Roboterassistierter Kniegelenksersatz
Vergleich orthopädischer Roboter: OMNIBotics, ROSA® und CORI
In den letzten Jahren hat die Technologie des roboterassistierten Kniegelenksersatzes bedeutende Veränderungen im Bereich der orthopädischen Chirurgie bewirkt. Roboter, die für Knieersatzverfahren entwickelt wurden, verbessern nicht nur die Präzision, sondern auch die Sicherheit der Operation und die Geschwindigkeit der Genesung, wovon sowohl Chirurgen als auch Patienten profitieren. Drei anerkannte Systeme – OMNIBotics, ROSA® und CORI – sind in diesem Bereich marktführend. Im Folgenden werden wir die technologischen Lösungen dieser Systeme sowie die Vorteile untersuchen, die sich aus der Wahl verschiedener roboterassistierter chirurgischer Verfahren ergeben können.

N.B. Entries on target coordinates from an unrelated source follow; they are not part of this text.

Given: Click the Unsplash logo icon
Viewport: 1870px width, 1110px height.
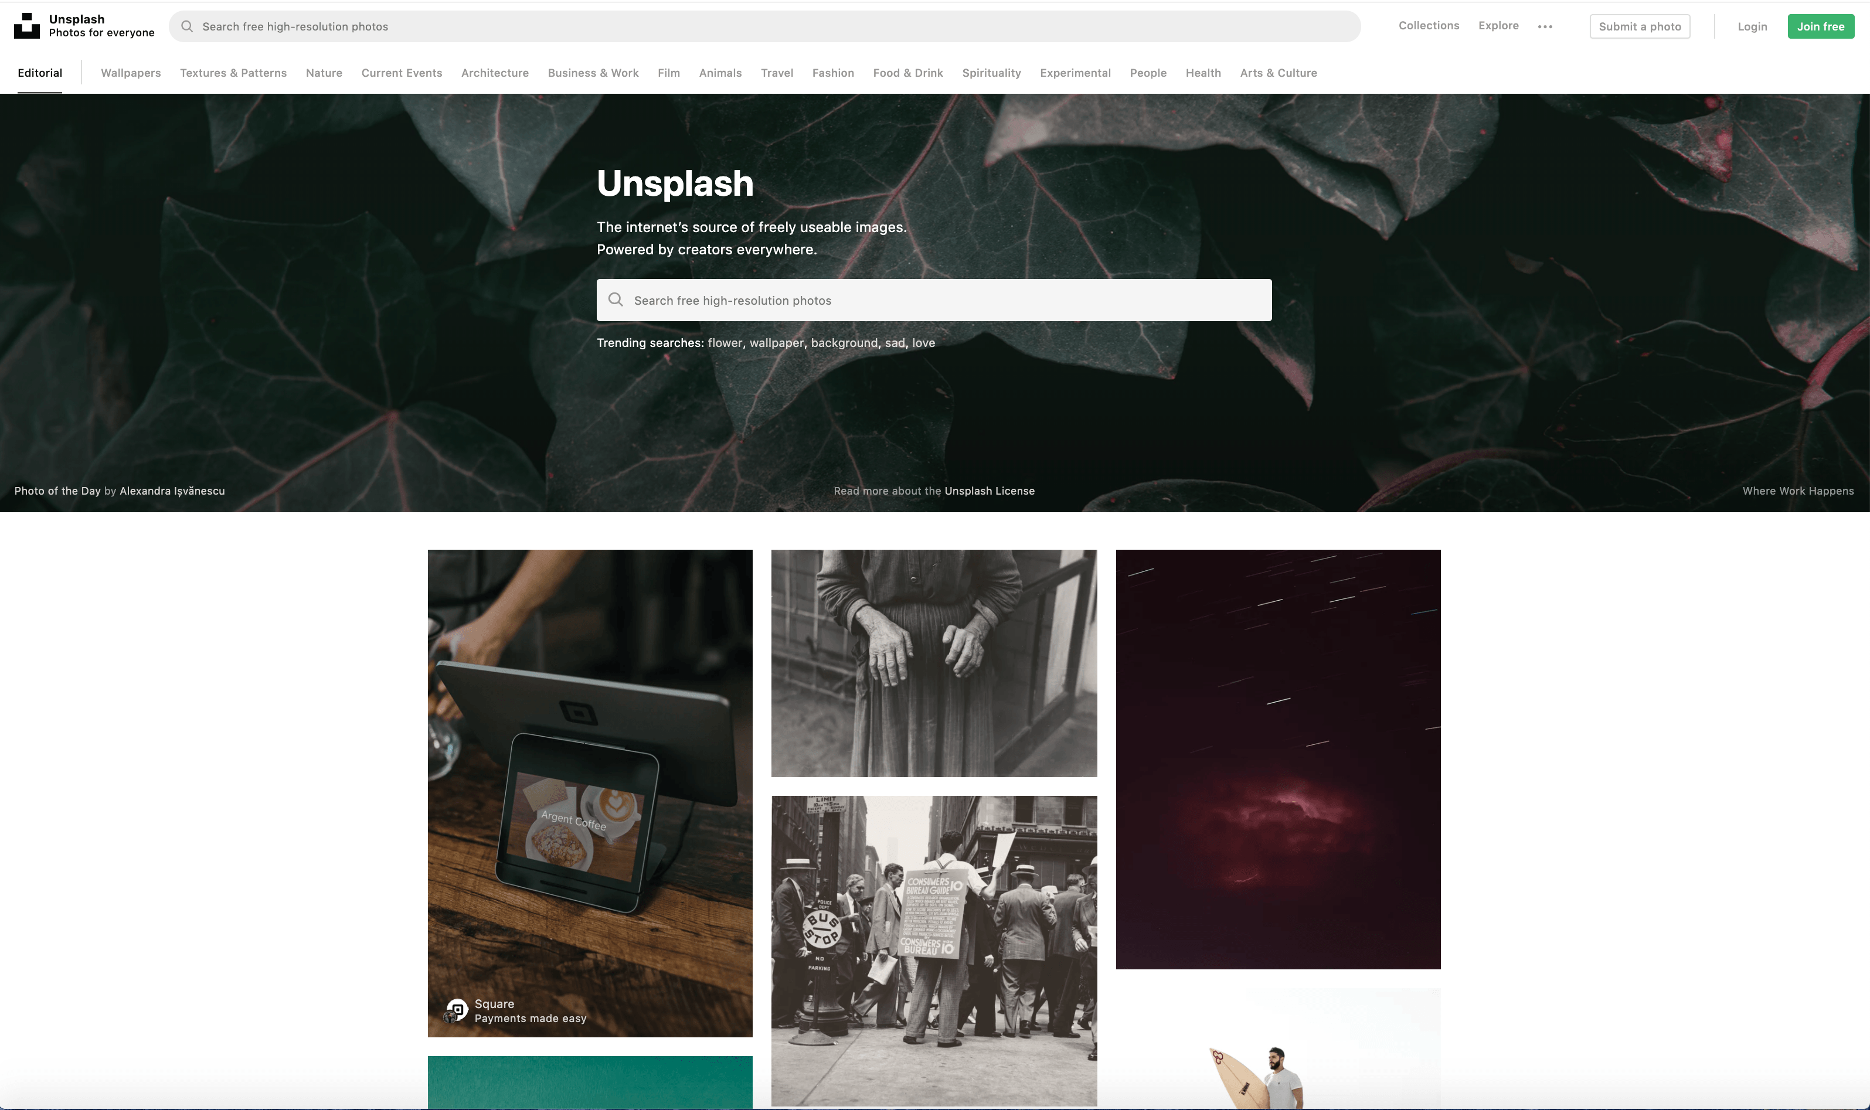Looking at the screenshot, I should [26, 25].
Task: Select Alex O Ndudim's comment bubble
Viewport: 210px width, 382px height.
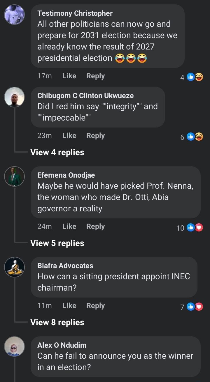Action: tap(116, 357)
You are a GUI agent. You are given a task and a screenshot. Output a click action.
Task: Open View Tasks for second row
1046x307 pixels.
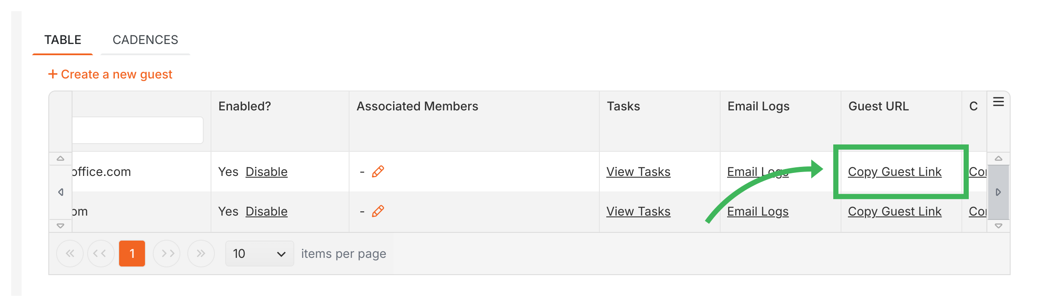pyautogui.click(x=638, y=211)
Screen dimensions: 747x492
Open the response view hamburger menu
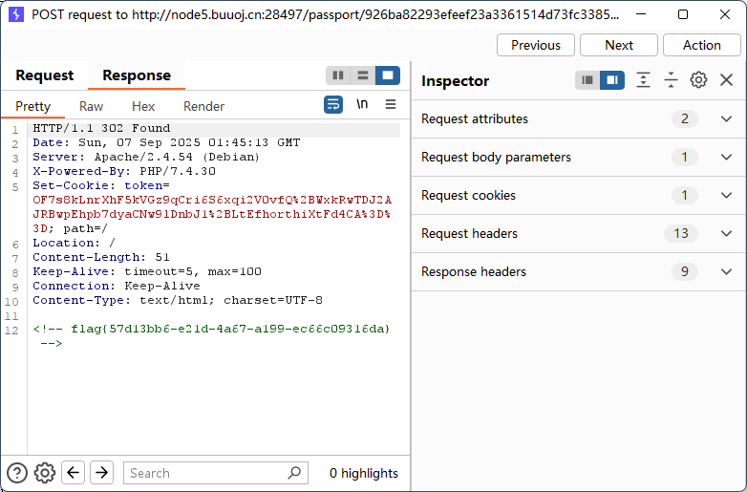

Die Entwicklung der Roboterchirurgie
Die Ausweitung der Robotik in der orthopädischen Chirurgie ist aufgrund der Forderung nach Präzision, besseren chirurgischen Ergebnissen und steigenden Patientenerwartungen notwendig geworden. Bei Knieersatzverfahren ist eine genaue Implantatplatzierung besonders entscheidend, da die komplexe Biomechanik des Knies bedeutet, dass jeder Patient unterschiedliche anatomische Merkmale aufweist.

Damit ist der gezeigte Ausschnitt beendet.